What the exercise asks: Take the listing below and output it again exactly.

■ ■ ■ ■ ■

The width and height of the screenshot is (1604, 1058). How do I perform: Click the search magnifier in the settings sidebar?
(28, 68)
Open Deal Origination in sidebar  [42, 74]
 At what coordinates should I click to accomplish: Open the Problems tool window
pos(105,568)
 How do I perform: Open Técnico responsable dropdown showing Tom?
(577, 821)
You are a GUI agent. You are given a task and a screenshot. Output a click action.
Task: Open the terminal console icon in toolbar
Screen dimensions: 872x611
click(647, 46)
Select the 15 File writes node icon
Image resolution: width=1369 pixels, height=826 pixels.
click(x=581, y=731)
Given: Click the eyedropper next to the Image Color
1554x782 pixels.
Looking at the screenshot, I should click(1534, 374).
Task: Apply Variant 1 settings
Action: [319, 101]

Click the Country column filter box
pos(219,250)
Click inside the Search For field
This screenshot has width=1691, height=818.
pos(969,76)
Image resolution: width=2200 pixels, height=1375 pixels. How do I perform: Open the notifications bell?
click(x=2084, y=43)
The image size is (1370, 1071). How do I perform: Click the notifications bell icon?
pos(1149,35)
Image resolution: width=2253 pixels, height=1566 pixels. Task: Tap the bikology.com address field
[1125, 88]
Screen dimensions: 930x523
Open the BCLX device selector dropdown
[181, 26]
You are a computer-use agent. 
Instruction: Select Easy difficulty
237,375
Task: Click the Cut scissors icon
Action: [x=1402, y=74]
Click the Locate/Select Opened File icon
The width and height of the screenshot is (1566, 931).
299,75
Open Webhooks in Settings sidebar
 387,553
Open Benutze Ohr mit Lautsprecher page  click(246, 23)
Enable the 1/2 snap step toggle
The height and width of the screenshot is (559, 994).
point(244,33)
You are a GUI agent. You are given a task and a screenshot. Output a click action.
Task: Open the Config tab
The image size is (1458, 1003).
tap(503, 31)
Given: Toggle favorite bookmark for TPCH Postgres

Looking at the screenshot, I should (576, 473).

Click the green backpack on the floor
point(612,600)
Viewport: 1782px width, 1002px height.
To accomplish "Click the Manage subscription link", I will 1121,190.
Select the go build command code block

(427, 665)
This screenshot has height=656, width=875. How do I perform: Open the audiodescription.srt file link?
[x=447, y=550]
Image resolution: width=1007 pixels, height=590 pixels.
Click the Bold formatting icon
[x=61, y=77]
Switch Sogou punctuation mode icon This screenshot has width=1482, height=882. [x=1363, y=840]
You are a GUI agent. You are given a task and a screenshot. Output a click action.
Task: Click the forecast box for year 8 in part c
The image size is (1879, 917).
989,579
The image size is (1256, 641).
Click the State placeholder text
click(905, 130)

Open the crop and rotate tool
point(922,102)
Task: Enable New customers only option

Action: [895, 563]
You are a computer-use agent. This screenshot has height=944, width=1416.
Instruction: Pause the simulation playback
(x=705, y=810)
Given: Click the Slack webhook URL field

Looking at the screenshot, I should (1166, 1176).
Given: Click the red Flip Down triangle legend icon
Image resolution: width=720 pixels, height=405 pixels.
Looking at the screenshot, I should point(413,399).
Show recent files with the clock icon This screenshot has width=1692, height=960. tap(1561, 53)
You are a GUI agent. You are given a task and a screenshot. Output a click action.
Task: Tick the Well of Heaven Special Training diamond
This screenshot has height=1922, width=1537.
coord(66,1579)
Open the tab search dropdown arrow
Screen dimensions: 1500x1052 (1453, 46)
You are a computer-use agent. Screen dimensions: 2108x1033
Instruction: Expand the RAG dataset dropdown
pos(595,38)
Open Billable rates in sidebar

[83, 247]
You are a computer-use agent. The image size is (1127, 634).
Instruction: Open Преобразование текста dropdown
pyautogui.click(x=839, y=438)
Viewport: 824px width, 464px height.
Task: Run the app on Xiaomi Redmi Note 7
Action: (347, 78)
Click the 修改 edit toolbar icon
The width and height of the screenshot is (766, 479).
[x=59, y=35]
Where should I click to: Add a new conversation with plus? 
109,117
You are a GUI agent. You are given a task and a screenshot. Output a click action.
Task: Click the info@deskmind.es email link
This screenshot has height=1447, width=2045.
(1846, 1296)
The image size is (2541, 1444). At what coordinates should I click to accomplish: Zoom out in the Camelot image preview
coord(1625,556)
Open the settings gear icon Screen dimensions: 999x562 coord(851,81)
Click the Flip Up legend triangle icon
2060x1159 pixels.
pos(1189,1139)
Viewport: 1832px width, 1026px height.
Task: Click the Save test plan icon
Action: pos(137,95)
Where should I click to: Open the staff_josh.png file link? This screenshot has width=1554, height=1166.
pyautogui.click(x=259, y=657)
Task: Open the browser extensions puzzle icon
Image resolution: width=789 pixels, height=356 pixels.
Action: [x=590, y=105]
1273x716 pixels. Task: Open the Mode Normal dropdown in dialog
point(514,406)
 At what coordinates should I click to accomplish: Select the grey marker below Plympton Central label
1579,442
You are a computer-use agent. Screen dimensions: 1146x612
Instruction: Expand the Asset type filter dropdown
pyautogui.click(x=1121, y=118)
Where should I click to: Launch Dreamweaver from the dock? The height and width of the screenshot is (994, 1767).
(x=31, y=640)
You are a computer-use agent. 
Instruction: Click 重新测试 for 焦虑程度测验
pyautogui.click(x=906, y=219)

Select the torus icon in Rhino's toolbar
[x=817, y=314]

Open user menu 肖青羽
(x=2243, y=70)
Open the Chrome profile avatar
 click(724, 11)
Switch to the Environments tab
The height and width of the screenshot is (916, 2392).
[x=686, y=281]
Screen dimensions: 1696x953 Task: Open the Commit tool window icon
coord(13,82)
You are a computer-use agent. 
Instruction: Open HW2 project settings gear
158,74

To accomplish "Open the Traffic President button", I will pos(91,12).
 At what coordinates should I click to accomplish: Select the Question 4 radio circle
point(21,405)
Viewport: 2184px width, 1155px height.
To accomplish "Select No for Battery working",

■ ■ ■ ■ ■

Completed exercise:
The width and height of the screenshot is (1604, 1058). How do I perform: Click the search magnifier in the settings sidebar?
(28, 68)
Open Deal Origination in sidebar  [42, 74]
 At what coordinates should I click to accomplish: Open the Problems tool window
pos(105,568)
 How do I perform: Open Técnico responsable dropdown showing Tom?
(577, 821)
You are a GUI agent. You are given a task and a screenshot. Output a click action.
Task: Open the terminal console icon in toolbar
Screen dimensions: 872x611
click(647, 46)
Select the 15 File writes node icon
Image resolution: width=1369 pixels, height=826 pixels.
click(x=581, y=731)
Given: Click the eyedropper next to the Image Color
1554x782 pixels.
Looking at the screenshot, I should click(1534, 374).
Task: Apply Variant 1 settings
Action: [319, 101]

Click the Country column filter box
pos(219,250)
Click inside the Search For field
This screenshot has width=1691, height=818.
pos(969,76)
Image resolution: width=2200 pixels, height=1375 pixels. How do I perform: Open the notifications bell?
click(x=2084, y=43)
The image size is (1370, 1071). How do I perform: Click the notifications bell icon?
pos(1149,35)
Image resolution: width=2253 pixels, height=1566 pixels. Task: Tap the bikology.com address field
[1125, 88]
Screen dimensions: 930x523
Open the BCLX device selector dropdown
[181, 26]
You are a computer-use agent. 
Instruction: Select Easy difficulty
237,375
Task: Click the Cut scissors icon
Action: [x=1402, y=74]
Click the Locate/Select Opened File icon
The width and height of the screenshot is (1566, 931).
299,75
Open Webhooks in Settings sidebar
 387,553
Open Benutze Ohr mit Lautsprecher page  click(246, 23)
Enable the 1/2 snap step toggle
The height and width of the screenshot is (559, 994).
point(244,33)
You are a GUI agent. You are given a task and a screenshot. Output a click action.
Task: Open the Config tab
The image size is (1458, 1003).
tap(503, 31)
Given: Toggle favorite bookmark for TPCH Postgres

Looking at the screenshot, I should (576, 473).

Click the green backpack on the floor
point(612,600)
Viewport: 1782px width, 1002px height.
To accomplish "Click the Manage subscription link", I will 1121,190.
Select the go build command code block

(427, 665)
This screenshot has height=656, width=875. How do I perform: Open the audiodescription.srt file link?
[x=447, y=550]
Image resolution: width=1007 pixels, height=590 pixels.
Click the Bold formatting icon
[x=61, y=77]
Switch Sogou punctuation mode icon This screenshot has width=1482, height=882. [x=1363, y=840]
You are a GUI agent. You are given a task and a screenshot. Output a click action.
Task: Click the forecast box for year 8 in part c
The image size is (1879, 917).
989,579
The image size is (1256, 641).
Click the State placeholder text
click(905, 130)

Open the crop and rotate tool
point(922,102)
Task: Enable New customers only option

Action: [895, 563]
You are a computer-use agent. This screenshot has height=944, width=1416.
Instruction: Pause the simulation playback
(x=705, y=810)
Given: Click the Slack webhook URL field

Looking at the screenshot, I should (1166, 1176).
Given: Click the red Flip Down triangle legend icon
Image resolution: width=720 pixels, height=405 pixels.
Looking at the screenshot, I should point(413,399).
Show recent files with the clock icon This screenshot has width=1692, height=960. tap(1561, 53)
You are a GUI agent. You are given a task and a screenshot. Output a click action.
Task: Tick the Well of Heaven Special Training diamond
This screenshot has height=1922, width=1537.
coord(66,1579)
Open the tab search dropdown arrow
Screen dimensions: 1500x1052 (1453, 46)
You are a computer-use agent. Screen dimensions: 2108x1033
Instruction: Expand the RAG dataset dropdown
pos(595,38)
Open Billable rates in sidebar

[83, 247]
You are a computer-use agent. The image size is (1127, 634).
Instruction: Open Преобразование текста dropdown
pyautogui.click(x=839, y=438)
Viewport: 824px width, 464px height.
Task: Run the app on Xiaomi Redmi Note 7
Action: (347, 78)
Click the 修改 edit toolbar icon
The width and height of the screenshot is (766, 479).
[x=59, y=35]
Where should I click to: Add a new conversation with plus? 
109,117
You are a GUI agent. You are given a task and a screenshot. Output a click action.
Task: Click the info@deskmind.es email link
This screenshot has height=1447, width=2045.
(1846, 1296)
The image size is (2541, 1444). At what coordinates should I click to accomplish: Zoom out in the Camelot image preview
coord(1625,556)
Open the settings gear icon Screen dimensions: 999x562 coord(851,81)
Click the Flip Up legend triangle icon
2060x1159 pixels.
pos(1189,1139)
Viewport: 1832px width, 1026px height.
Task: Click the Save test plan icon
Action: pos(137,95)
Where should I click to: Open the staff_josh.png file link? This screenshot has width=1554, height=1166.
pyautogui.click(x=259, y=657)
Task: Open the browser extensions puzzle icon
Image resolution: width=789 pixels, height=356 pixels.
Action: [x=590, y=105]
1273x716 pixels. Task: Open the Mode Normal dropdown in dialog
point(514,406)
 At what coordinates should I click to accomplish: Select the grey marker below Plympton Central label
1579,442
You are a computer-use agent. Screen dimensions: 1146x612
Instruction: Expand the Asset type filter dropdown
pyautogui.click(x=1121, y=118)
Where should I click to: Launch Dreamweaver from the dock? The height and width of the screenshot is (994, 1767).
(x=31, y=640)
You are a computer-use agent. 
Instruction: Click 重新测试 for 焦虑程度测验
pyautogui.click(x=906, y=219)

Select the torus icon in Rhino's toolbar
[x=817, y=314]

Open user menu 肖青羽
(x=2243, y=70)
Open the Chrome profile avatar
 click(724, 11)
Switch to the Environments tab
The height and width of the screenshot is (916, 2392).
[x=686, y=281]
Screen dimensions: 1696x953 Task: Open the Commit tool window icon
coord(13,82)
You are a computer-use agent. 
Instruction: Open HW2 project settings gear
158,74

To accomplish "Open the Traffic President button", I will pos(91,12).
 At what coordinates should I click to accomplish: Select the Question 4 radio circle
point(21,405)
Viewport: 2184px width, 1155px height.
To accomplish "Select No for Battery working",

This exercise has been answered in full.